In diesem Kapitel werden Sie einen experimentellen Aufbau kennenlernen, mit dessen Hilfe wir die Modellierung von Quantenobjekten in einer möglichst einfachen Situation durchdenken können, um Modelle zu entdecken, mit welchen Quantenobjekte geeignet modelliert werden können. Ein solcher Aufbau ist ein Mach-Zehnder-Interferometer:
In diesem Kapitel sollen Sie den Aufbau und die Funktionsweise eines Mach-Zehnder-Interferometers detailliert kennenlernen. Dabei werden wir Gedankenexperimente durchführen und dabei überlegen, welche Vorhersagen wir machen können, wenn wir annehmen, dass
- klassische Objekte
- elektromagnetische Wellen
- Photonen
das Mach-Zehnder-Interferometer durchqueren.
Beim Doppelspaltexperiment mit einzelnen Photonen haben Sie gelernt, dass es nicht möglich ist, den Wechselwirkungsort auf dem Schirm vorherzusagen. Es kann nur die Wahrscheinlichkeit angegeben werden, ein Photon an einer Stelle auf dem Schirm zu detektieren. Mit Hilfe des Mach-Zehnder-Interferometers wollen wir ein Modell entwickeln, mit dem es möglich ist, einen Wert für die Wahrscheinlichkeit zu ermitteln, ein Photon an einem der beiden Detektoren zu detektieren.

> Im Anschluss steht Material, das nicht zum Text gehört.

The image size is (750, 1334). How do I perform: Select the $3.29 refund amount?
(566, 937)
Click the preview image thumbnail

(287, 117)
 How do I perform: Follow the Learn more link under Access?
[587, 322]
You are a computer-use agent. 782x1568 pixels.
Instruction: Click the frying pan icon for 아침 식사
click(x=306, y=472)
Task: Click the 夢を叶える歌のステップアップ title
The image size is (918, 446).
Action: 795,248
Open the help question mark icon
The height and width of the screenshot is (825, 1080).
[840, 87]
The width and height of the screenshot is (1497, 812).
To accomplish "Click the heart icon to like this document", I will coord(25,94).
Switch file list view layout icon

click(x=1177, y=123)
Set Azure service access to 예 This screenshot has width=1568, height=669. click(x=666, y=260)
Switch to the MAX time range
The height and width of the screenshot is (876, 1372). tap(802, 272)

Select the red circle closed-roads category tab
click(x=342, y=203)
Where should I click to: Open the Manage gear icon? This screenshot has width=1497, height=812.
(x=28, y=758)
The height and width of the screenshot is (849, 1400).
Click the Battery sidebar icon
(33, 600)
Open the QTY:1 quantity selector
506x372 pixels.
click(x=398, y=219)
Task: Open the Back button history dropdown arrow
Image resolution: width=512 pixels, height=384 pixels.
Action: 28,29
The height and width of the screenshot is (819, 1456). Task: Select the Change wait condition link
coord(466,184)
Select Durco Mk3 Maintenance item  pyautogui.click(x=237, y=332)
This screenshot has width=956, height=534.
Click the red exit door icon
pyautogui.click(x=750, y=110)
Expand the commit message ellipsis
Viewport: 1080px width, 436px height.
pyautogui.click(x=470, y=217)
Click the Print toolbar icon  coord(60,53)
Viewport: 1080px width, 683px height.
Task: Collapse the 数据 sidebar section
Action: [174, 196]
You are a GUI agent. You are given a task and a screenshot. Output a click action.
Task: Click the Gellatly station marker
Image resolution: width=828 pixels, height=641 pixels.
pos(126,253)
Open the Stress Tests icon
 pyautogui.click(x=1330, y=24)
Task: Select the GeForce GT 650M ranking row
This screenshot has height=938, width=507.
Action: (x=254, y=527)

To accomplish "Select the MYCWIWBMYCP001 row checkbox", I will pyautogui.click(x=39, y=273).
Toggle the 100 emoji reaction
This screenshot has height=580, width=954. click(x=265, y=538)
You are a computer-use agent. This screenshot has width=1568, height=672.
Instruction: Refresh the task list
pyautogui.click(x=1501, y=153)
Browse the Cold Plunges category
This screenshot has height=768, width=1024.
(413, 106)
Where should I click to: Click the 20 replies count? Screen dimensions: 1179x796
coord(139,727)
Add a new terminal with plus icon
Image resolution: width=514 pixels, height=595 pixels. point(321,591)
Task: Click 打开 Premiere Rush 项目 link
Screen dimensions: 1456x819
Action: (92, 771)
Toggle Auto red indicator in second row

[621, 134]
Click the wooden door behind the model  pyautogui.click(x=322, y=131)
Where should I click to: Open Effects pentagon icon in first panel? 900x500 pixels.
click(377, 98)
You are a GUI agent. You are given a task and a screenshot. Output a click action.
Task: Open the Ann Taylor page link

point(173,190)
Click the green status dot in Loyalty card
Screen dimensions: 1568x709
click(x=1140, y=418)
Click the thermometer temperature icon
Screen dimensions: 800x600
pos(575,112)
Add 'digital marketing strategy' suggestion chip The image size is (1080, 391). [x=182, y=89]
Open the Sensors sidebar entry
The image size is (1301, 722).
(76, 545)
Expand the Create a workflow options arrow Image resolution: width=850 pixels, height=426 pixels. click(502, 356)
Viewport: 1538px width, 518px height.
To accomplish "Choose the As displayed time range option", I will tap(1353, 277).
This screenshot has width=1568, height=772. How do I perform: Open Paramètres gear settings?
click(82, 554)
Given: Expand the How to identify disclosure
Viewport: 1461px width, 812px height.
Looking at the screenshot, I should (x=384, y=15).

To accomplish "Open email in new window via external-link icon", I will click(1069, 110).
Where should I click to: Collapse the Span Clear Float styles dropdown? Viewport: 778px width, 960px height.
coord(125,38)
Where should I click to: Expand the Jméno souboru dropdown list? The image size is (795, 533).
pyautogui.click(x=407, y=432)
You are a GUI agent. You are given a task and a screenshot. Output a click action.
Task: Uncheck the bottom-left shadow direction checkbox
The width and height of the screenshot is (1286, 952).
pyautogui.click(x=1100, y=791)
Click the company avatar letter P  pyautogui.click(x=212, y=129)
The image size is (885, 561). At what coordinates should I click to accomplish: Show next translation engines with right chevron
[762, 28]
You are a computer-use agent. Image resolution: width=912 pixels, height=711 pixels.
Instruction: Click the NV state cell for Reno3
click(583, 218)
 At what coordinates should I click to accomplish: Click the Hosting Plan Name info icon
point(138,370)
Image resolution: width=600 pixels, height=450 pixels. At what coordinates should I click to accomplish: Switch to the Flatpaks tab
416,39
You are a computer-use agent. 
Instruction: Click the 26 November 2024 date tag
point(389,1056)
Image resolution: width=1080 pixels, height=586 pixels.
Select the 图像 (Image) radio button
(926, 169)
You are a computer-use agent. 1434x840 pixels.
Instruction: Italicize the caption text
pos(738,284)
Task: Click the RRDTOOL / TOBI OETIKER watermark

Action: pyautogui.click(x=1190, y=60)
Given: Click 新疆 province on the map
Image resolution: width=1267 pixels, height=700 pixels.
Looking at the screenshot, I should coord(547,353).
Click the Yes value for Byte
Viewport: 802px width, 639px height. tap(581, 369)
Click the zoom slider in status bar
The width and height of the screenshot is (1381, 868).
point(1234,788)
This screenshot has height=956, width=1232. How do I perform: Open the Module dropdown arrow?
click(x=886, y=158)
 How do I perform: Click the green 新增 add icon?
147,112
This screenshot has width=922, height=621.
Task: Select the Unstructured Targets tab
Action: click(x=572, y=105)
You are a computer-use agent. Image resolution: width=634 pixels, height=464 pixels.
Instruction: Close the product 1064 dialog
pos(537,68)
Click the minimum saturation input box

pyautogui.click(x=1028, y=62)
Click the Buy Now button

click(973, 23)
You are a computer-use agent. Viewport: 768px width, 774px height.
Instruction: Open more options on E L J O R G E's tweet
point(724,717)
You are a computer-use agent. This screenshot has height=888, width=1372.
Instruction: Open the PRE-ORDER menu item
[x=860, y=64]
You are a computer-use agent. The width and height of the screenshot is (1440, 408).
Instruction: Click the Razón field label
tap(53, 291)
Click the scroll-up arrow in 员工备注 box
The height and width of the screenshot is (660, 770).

Beim Mach-Zehnder-Interferometer gibt es von der Quelle zu einem der beiden Detektoren nur zwei mögliche Wege. Die Wege sind räumlich getrennt, so dass die Wege einzeln manipuliert werden können. So hat man mit nur zwei möglichen voneinander räumlich getrennten Wegen, die denkbar einfachste Situation, um Interferenz an einem Detektor erzeugen zu können.